- _What needs to be done_:
Show every line of the items below that contains the word "right".
:: Records provided ::
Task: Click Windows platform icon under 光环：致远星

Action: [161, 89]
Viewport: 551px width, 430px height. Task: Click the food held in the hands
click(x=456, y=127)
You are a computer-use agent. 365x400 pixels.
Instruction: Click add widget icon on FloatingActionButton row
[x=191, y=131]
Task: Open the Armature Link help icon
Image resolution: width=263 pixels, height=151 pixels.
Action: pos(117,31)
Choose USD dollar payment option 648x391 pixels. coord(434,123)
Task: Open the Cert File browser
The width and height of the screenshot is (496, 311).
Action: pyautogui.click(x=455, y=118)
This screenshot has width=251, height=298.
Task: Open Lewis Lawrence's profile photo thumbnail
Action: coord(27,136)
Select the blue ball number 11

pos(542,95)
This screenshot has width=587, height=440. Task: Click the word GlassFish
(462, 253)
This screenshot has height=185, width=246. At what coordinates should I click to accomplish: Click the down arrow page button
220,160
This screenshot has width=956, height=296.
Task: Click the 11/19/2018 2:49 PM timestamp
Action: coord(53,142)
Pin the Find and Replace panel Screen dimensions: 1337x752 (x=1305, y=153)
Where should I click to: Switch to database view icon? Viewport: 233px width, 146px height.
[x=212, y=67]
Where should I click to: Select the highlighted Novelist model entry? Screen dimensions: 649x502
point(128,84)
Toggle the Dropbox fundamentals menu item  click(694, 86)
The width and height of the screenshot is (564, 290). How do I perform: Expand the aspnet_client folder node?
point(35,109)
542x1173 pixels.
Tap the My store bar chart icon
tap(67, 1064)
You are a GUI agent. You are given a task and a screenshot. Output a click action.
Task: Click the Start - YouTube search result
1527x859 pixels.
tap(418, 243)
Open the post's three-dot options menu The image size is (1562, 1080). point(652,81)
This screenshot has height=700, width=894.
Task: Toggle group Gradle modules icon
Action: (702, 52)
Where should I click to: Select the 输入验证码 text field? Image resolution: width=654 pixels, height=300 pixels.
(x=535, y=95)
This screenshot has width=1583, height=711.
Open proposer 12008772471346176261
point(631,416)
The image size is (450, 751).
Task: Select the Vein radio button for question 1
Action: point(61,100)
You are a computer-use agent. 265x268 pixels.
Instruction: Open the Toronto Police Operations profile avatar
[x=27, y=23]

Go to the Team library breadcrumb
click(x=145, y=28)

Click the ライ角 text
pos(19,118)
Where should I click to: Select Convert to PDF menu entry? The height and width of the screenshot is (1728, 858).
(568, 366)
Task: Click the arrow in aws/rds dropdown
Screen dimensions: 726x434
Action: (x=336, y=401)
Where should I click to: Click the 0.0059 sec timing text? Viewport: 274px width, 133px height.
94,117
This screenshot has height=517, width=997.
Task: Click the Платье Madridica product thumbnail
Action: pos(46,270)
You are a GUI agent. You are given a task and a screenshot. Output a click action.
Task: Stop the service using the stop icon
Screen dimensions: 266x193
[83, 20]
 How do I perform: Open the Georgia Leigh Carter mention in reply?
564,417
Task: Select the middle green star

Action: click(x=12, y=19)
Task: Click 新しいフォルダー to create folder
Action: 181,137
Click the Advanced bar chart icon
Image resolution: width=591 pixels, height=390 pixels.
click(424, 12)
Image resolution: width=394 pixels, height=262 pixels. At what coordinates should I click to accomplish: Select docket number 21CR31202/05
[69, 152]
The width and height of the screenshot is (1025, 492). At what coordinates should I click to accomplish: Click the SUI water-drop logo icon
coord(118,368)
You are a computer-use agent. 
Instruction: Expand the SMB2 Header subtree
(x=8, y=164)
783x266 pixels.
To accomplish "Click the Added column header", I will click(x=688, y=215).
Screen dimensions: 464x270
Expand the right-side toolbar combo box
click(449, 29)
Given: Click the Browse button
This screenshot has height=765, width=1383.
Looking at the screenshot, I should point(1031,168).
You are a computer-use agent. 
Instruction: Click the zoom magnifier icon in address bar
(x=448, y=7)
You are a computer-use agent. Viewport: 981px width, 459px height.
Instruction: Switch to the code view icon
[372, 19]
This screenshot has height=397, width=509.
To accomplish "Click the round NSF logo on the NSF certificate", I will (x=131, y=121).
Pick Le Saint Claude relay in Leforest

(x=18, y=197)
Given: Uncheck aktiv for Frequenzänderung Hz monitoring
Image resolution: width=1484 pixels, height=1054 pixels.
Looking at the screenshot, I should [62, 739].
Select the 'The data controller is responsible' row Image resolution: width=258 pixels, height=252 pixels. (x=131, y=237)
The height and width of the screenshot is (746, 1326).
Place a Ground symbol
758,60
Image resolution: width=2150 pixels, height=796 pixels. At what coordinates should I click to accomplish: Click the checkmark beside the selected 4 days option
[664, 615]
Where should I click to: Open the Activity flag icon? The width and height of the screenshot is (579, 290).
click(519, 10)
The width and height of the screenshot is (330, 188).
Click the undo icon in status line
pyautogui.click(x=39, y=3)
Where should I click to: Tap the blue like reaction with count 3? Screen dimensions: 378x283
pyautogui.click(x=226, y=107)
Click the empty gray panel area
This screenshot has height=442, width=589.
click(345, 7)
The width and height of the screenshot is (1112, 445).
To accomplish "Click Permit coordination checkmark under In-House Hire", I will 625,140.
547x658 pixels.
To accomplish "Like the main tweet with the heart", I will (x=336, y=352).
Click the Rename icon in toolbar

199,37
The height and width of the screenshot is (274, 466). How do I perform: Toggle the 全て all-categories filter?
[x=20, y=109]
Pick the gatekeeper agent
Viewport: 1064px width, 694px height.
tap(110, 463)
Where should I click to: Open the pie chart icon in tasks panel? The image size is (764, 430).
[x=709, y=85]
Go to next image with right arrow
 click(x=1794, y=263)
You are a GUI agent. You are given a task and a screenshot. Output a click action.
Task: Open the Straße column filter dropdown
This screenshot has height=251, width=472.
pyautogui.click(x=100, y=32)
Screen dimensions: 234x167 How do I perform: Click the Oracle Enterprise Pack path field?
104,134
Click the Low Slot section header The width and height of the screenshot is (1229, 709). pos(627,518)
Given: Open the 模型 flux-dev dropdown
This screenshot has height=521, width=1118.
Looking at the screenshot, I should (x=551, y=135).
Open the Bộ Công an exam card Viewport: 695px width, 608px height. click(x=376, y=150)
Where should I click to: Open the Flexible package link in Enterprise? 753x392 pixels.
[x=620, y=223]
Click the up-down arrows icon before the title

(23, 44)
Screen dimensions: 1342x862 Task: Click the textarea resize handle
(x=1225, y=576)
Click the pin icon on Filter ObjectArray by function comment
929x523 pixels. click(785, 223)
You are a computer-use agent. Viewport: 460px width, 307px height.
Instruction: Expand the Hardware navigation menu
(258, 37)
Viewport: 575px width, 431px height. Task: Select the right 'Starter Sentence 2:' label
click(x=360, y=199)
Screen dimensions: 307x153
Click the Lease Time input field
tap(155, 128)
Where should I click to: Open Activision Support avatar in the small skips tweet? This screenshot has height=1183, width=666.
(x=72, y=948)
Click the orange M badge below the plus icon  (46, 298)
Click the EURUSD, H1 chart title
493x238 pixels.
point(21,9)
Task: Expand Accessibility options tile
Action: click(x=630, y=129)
:::
- _Answer below_:
Expand the right-side toolbar combo box
Go to next image with right arrow
Viewport: 575px width, 431px height. Task: Select the right 'Starter Sentence 2:' label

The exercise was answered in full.